American consumers can’t get enough organic foods with producers unable to meet demand. As a result most sectors of the organic food industry are suffering undersupply, which is stunting market growth.
Shortage of organic products is making producers look outbound for raw materials. Increasing volume of organic fruit, vegetables, grains, seeds, beans, and herbs are being imported into the US. Finished products are also imported to meet consumer demand for all things organic.
The flood of imports is making the organic food trade gap to widen. It is estimated that over US $1.5 billion of organic products are imported into the US, compared to about US $150 million in American exports.
Scarcity of raw material is leading Stonyfield Farm, the dominant producer of organic yoghurt, to look at sourcing organic milk powder from New Zealand. The company is to send inspectors to New Zealand to ensure the organic milk meets American standards. The low number of organic livestock producers in the US has been responsible for the organic meat industry to experience undersupply for a number of years. American producers have resorted to imported organic beef from Australia and Latin American countries.
Supply shortages are taking its toll on the market. Nearly all market sectors would grow at much higher rates if sufficient supply was available. For instance, lack of organic milk has caused many retailers to have empty shelves throughout the year. The organic juices market appears to have become the major casualty however with news that a leading organic juice producer is to exit the market because of shortage of raw material.
The organic food company cannot find enough orange juice to meet its growing production needs and has decided to withdraw from the market and focus on other product categories. The Florida hurricanes depleted orange juice stocks and imports are prohibitively expensive.
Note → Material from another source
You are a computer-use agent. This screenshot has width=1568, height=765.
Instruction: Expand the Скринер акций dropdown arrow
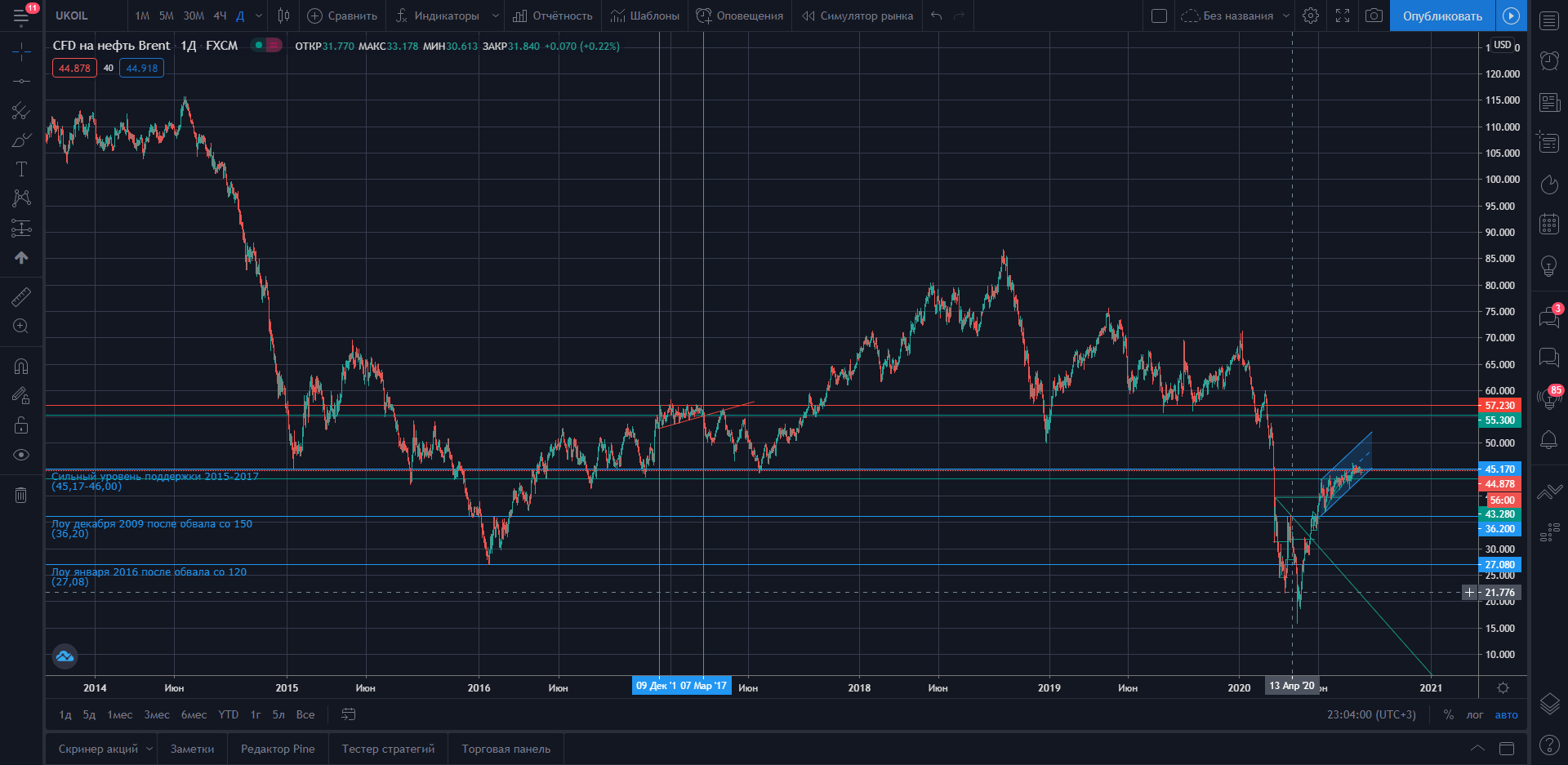(x=149, y=749)
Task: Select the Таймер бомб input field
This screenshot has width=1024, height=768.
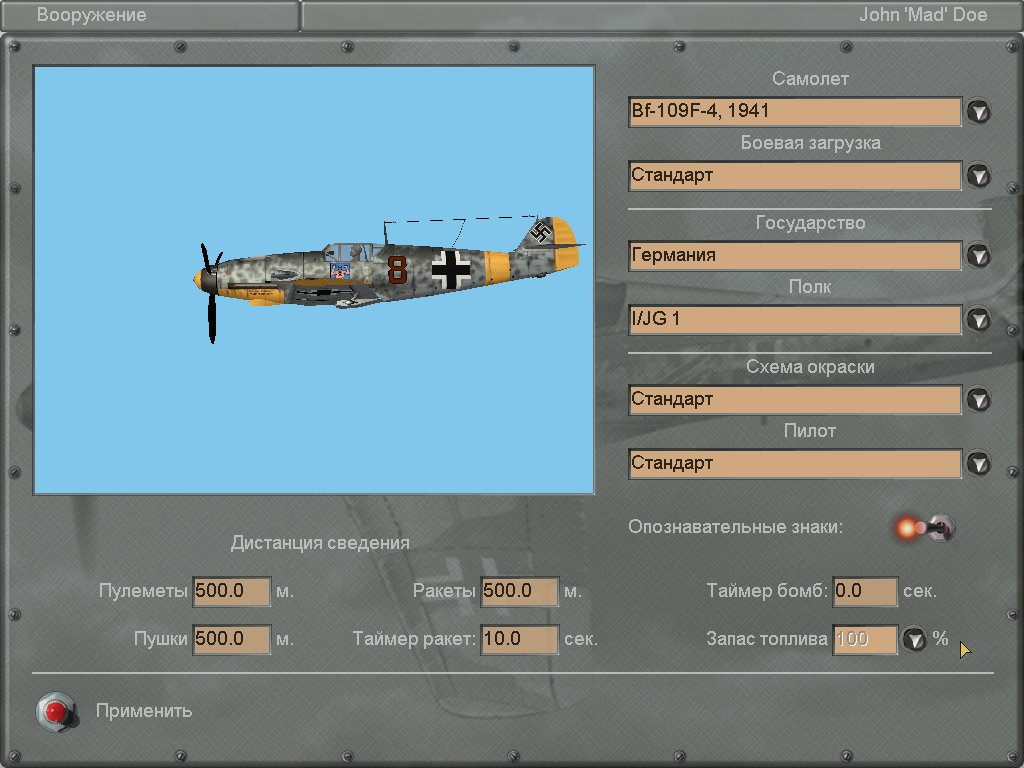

Organic Monitor predicts the refrigerated organic juice segment could contract by up to 20% in 2006 because of the company’s market withdrawal. Although competitors are likely to increase market share, few have the distribution and marketing resources to replace its strong presence.
With American demand for organic foods expected to strengthen in the coming years, supply shortages are likely to continue. Unless more American farmers consider converting to organic practices, exporters are likely to capitalize on this lucrative market.